Directions:
• 1. Duplicate everything in the commentary on John 13 from "So a new type" down to "love of self.".
• 2. According to the commentary on John 13, why is the commandment to love one another called new? Answer in one to three sentences.
• 3. Write the next part of the commentary on the new commandment in John 13, beginning after its final sentence.

Document extract:

◆ ◆ ◆ ◆ ◆

THE NEW COMMANDMENT: LOVE ONE ANOTHER – John 13


A new commandment I give unto you, that ye love one another; even as I have loved you, that ye also love one another.

By this shall all men know that ye are my disciples, if ye have love one to another.

John 13:34‭-‬35 ASV

THE NEW COMMANDMENT

If this commandment had been merely a restatement of the Mosaic principle of loving one’s neighbor as himself, it would not have been new.

The newness of it is implicit in the words, “even as I have loved you.”

So a new type of love is given, as the Greek expositors generally have urged.

There is a deeper intensity in this love than can be found in Moses’ “Love thy neighbor as thyself.”

In that commandment which embraces the whole law, self-love is assumed and made the standard for the love of neighbor.

The new commandment, on the other hand, is based on a new principle, measured by a higher standard than love of self.

This is based on Christ’s love, which was self-abandoning and self-sacrificing love.

◆ ◆ ◆ ◆ ◆

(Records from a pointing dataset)
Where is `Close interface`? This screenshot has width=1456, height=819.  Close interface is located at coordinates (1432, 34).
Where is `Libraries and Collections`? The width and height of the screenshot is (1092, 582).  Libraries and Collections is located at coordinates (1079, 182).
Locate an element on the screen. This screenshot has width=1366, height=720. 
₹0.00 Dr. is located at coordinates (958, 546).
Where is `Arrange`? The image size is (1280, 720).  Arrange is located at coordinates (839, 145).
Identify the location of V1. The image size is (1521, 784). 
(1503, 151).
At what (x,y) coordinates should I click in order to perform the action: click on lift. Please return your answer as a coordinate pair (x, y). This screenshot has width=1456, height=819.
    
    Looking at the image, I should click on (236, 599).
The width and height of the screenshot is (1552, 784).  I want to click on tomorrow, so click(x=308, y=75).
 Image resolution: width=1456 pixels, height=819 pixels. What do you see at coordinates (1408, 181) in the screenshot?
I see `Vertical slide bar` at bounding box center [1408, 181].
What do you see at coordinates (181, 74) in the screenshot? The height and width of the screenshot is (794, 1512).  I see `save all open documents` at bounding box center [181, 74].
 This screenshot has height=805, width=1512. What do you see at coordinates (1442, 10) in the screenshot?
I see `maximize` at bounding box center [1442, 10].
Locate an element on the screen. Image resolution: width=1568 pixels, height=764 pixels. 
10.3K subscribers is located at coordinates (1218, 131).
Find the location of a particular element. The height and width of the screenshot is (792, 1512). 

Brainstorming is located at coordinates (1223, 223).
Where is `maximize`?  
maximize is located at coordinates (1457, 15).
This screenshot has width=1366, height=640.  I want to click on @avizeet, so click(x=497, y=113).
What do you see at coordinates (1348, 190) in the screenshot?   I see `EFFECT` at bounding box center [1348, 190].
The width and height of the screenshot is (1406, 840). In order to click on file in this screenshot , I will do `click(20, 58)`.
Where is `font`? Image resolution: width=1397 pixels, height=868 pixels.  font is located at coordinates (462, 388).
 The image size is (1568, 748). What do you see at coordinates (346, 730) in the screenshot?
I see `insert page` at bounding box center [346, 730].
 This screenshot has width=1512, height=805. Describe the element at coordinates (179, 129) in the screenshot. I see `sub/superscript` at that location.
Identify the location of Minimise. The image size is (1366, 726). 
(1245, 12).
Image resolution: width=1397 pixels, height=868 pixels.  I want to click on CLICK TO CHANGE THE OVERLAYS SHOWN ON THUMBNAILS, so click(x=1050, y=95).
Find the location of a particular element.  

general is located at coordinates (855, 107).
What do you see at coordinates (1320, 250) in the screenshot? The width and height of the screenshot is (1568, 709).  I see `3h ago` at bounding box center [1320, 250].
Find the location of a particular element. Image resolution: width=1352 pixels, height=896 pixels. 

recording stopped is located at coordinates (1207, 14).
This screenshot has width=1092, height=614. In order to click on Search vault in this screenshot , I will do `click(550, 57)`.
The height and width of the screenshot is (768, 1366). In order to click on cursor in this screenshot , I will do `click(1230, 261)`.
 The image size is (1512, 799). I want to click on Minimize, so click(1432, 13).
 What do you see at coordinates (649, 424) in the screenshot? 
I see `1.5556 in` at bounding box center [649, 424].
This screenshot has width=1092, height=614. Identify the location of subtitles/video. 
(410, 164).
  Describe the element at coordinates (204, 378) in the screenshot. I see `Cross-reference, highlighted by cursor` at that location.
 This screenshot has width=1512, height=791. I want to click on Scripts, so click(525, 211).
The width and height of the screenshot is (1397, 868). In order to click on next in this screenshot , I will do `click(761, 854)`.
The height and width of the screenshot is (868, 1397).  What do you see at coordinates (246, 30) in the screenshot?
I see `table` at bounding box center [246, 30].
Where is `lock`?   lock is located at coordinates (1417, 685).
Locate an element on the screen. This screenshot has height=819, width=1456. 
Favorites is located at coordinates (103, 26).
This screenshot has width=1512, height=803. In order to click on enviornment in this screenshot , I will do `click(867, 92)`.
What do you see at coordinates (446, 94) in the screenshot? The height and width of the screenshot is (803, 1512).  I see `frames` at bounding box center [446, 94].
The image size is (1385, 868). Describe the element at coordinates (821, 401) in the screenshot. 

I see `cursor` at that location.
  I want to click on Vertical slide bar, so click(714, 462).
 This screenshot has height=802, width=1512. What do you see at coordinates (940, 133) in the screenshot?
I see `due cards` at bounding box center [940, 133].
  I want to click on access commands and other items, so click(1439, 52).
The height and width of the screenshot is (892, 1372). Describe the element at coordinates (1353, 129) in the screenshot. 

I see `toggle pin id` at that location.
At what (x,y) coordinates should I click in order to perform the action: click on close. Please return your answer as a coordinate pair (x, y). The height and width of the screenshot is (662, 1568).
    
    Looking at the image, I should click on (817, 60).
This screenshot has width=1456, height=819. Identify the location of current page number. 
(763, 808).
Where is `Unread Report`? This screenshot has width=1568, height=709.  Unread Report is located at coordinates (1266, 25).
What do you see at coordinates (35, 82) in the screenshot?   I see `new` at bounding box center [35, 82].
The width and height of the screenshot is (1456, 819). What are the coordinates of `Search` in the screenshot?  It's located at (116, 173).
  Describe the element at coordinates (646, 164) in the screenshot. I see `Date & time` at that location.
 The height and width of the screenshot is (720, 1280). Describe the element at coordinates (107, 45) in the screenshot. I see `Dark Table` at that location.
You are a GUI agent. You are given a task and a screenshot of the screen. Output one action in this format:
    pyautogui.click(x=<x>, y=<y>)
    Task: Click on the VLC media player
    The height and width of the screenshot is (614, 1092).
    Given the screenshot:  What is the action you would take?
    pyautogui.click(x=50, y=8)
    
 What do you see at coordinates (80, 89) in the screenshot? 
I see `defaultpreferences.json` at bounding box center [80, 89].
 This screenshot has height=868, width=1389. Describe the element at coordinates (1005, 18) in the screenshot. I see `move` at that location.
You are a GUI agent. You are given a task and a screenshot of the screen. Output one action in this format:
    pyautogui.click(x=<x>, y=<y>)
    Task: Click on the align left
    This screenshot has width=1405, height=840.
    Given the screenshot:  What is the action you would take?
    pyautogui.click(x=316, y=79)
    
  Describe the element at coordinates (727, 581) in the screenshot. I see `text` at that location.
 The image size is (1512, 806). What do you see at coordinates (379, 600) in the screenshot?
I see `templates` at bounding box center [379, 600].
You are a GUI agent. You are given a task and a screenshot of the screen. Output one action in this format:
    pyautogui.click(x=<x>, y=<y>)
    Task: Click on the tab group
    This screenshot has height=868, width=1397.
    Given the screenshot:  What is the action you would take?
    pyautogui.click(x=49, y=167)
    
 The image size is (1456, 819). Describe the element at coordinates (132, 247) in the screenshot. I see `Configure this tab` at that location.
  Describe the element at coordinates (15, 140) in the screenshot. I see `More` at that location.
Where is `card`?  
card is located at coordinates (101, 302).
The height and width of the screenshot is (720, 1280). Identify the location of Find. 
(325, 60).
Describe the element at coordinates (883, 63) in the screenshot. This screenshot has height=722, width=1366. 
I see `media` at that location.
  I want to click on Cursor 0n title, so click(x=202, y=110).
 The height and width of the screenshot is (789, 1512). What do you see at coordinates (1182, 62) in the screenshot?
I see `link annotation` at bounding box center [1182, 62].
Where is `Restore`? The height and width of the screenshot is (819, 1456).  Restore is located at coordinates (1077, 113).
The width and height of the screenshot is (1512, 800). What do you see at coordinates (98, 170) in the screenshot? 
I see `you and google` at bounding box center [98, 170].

◆ ◆ ◆ ◆ ◆

Expected responses:
• 1.
So a new type of love is given, as the Greek expositors generally have urged.

There is a deeper intensity in this love than can be found in Moses’ “Love thy neighbor as thyself.”

In that commandment which embraces the whole law, self-love is assumed and made the standard for the love of neighbor.

The new commandment, on the other hand, is based on a new principle, measured by a higher standard than love of self.

• 2. It is new because it is not merely a restatement of the Mosaic principle of loving one's neighbor as oneself; its newness lies in the words "even as I have loved you." Moses' command takes self-love as the standard, while the new commandment is measured by Christ's self-abandoning, self-sacrificing love.

• 3.
In Christian thought, “God is love.” An everlasting, all-comprehensive, benevolent, and sacrificial love is held to be the very essence of God.

This redeeming love was revealed in Christ who summed up the law and the prophets in the two-fold commandment of love.

In the earliest ages of the church, there seems to have been far more success on the part of Christians in obeying this commandment than in present times.

The lack of love among Christians is a glaring weakness of faith today.

So long as this great power prevailed, the church made astonishing progress; when the so-called disciples of Christ began to hate and kill one another the progress was arrested.

But thank God, “the new commandment” has always had marvelous power over the church of Christ.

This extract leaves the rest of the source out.